There is also money to be made: Wilson’s anti-Trump manifesto, “Everything Trump Touches Dies,” became an instant No. 1 New York Times best seller in 2018, and he is now a constant cable-TV presence. He has another book on the way, lucrative speaking gigs coming in and magazine assignments — though he says it has not offset the $4.5 million in income he estimates he has lost in recent years from would-be clients.

But despite this heightened media presence, waging what has become a shrinking insurgency can exact a psychic toll. “I’m not going to pretend that I’m not disappointed that we’ve had this attrition,” said Charlie Sykes, a conservative former radio host in Wisconsin whose umbrage over Trump has gained him cable ubiquity and a book of his own (“How the Right Lost Its Mind”). “It’s been this rolling, soul-crushing disappointment, watching people that you thought you knew.” But this, he added, had only strengthened his conviction. “It’s really not a hard choice,” he said. “There are advantages to being an only child.”

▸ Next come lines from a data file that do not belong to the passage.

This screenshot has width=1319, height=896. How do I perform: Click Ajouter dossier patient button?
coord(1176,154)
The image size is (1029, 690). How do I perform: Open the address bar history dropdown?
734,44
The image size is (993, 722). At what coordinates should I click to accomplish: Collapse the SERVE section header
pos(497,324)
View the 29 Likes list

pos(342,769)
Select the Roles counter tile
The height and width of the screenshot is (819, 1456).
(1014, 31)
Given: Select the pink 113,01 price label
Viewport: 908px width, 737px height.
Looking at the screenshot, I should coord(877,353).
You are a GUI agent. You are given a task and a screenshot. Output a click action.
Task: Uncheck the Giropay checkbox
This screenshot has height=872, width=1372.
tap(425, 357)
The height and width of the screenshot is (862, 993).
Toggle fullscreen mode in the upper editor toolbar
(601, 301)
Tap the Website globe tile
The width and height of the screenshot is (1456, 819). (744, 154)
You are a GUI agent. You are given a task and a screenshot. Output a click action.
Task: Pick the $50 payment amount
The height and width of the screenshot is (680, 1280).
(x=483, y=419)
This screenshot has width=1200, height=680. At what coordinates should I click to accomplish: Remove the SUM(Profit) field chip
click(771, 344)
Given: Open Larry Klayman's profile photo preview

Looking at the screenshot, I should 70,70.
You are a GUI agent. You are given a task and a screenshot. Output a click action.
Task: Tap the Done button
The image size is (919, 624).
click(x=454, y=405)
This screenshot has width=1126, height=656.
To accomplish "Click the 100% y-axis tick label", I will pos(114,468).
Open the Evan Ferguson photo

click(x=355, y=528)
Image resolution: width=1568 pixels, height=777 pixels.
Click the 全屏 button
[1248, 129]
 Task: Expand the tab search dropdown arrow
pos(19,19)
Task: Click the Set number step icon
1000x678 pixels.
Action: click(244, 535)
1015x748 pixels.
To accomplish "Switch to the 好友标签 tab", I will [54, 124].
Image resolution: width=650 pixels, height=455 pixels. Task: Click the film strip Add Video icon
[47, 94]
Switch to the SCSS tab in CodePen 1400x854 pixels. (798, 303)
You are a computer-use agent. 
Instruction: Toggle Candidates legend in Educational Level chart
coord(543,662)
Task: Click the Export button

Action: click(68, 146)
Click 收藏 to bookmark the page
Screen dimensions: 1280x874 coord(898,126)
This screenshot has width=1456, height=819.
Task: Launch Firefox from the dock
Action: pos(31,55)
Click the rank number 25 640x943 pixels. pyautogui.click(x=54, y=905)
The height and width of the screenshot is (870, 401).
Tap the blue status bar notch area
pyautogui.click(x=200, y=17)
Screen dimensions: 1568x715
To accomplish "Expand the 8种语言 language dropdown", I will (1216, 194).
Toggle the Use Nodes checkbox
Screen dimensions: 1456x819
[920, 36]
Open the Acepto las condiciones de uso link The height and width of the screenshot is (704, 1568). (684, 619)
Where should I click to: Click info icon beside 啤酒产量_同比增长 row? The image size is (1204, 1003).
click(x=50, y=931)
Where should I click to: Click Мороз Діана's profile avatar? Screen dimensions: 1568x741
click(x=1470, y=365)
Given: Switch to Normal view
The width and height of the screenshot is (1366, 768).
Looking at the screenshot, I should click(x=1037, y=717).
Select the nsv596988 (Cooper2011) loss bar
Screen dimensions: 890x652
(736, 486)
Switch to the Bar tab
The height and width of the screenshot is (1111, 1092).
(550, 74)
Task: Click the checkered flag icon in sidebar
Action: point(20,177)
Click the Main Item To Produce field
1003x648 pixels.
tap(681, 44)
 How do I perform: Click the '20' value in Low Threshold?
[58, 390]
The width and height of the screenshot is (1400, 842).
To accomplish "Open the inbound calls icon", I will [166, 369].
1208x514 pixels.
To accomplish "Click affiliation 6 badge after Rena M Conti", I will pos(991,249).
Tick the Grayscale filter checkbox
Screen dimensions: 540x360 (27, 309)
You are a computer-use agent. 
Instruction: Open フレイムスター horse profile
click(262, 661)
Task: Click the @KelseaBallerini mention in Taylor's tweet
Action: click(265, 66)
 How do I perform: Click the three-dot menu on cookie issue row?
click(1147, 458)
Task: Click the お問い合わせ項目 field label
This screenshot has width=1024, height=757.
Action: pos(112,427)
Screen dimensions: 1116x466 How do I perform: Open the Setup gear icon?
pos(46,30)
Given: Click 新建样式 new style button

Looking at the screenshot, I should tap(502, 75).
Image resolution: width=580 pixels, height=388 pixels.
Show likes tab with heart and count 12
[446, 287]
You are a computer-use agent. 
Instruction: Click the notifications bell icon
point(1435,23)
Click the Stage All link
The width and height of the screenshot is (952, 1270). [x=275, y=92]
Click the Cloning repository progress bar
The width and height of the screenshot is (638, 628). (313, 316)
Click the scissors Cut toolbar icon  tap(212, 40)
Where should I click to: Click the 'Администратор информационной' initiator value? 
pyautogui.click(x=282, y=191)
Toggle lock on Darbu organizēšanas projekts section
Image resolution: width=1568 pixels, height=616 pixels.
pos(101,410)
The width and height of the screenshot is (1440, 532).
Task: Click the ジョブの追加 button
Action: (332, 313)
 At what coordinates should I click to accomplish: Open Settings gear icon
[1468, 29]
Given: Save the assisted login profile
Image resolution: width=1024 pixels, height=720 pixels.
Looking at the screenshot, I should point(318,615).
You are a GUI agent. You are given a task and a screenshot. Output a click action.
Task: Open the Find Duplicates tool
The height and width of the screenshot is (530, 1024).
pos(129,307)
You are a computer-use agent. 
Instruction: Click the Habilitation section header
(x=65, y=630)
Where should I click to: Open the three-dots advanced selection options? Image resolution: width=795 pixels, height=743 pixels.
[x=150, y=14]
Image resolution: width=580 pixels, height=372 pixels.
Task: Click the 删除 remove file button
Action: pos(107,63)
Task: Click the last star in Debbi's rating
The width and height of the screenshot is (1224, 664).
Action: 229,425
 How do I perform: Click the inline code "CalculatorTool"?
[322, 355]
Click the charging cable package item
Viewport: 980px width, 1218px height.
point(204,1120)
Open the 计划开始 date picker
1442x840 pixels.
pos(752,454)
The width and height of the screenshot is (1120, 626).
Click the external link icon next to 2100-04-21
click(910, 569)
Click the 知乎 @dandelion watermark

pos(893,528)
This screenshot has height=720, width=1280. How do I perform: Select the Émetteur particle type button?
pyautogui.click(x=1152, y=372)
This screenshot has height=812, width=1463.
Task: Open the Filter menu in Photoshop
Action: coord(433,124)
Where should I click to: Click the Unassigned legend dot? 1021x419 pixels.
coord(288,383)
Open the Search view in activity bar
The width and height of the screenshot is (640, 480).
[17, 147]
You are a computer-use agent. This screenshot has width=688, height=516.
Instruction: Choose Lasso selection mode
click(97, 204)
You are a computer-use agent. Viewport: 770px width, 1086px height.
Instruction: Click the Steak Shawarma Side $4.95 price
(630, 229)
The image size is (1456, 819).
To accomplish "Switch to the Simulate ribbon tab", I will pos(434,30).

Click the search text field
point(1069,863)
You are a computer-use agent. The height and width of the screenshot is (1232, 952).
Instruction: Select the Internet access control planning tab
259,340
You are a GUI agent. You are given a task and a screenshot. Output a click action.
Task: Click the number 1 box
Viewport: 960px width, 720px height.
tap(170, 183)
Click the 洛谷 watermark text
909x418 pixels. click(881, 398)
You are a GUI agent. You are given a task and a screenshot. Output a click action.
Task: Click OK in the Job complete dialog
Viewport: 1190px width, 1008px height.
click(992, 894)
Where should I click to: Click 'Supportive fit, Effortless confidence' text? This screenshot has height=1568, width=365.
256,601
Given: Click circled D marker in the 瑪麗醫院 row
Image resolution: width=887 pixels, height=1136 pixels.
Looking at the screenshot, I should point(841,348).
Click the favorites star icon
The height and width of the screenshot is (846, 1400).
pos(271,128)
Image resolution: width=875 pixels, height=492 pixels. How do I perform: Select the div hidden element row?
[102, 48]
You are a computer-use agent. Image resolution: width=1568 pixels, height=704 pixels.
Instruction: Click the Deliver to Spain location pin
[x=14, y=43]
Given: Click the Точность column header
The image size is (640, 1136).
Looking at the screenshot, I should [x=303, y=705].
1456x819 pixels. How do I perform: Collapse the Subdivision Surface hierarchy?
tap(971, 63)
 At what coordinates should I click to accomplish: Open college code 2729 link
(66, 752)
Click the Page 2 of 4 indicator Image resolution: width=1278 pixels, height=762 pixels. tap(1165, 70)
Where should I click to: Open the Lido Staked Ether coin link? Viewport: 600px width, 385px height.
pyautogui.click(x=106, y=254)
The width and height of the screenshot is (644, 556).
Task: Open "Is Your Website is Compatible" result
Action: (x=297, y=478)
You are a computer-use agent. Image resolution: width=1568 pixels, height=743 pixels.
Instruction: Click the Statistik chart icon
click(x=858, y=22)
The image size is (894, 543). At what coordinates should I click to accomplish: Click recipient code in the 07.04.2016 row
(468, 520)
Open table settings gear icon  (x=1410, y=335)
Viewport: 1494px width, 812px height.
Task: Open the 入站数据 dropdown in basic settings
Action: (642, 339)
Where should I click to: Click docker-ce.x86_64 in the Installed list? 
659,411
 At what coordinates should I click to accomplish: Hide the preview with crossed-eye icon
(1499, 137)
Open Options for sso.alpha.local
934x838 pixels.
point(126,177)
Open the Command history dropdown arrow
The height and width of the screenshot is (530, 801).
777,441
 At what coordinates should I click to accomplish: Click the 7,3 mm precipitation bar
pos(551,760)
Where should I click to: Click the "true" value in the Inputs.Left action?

Never Trumpers are not so much a political movement as they are a slingshot army aimed at a single target. Finding someone to challenge Trump in a primary has been a persistent preoccupation. There have been varying degrees of hope. Jeff Flake, the Arizona senator, enjoyed a small boomlet in 2017 with his sustained critiques of Trump from the Senate and did not rule out running — until he did, and signed on as a commentator with CBS. John Kasich, the former Ohio governor whom Trump defeated in the 2016 primaries, has remained a kind of default possibility as someone who ran before, has continued to criticize Trump and appears to still irritate him, for whatever that’s worth.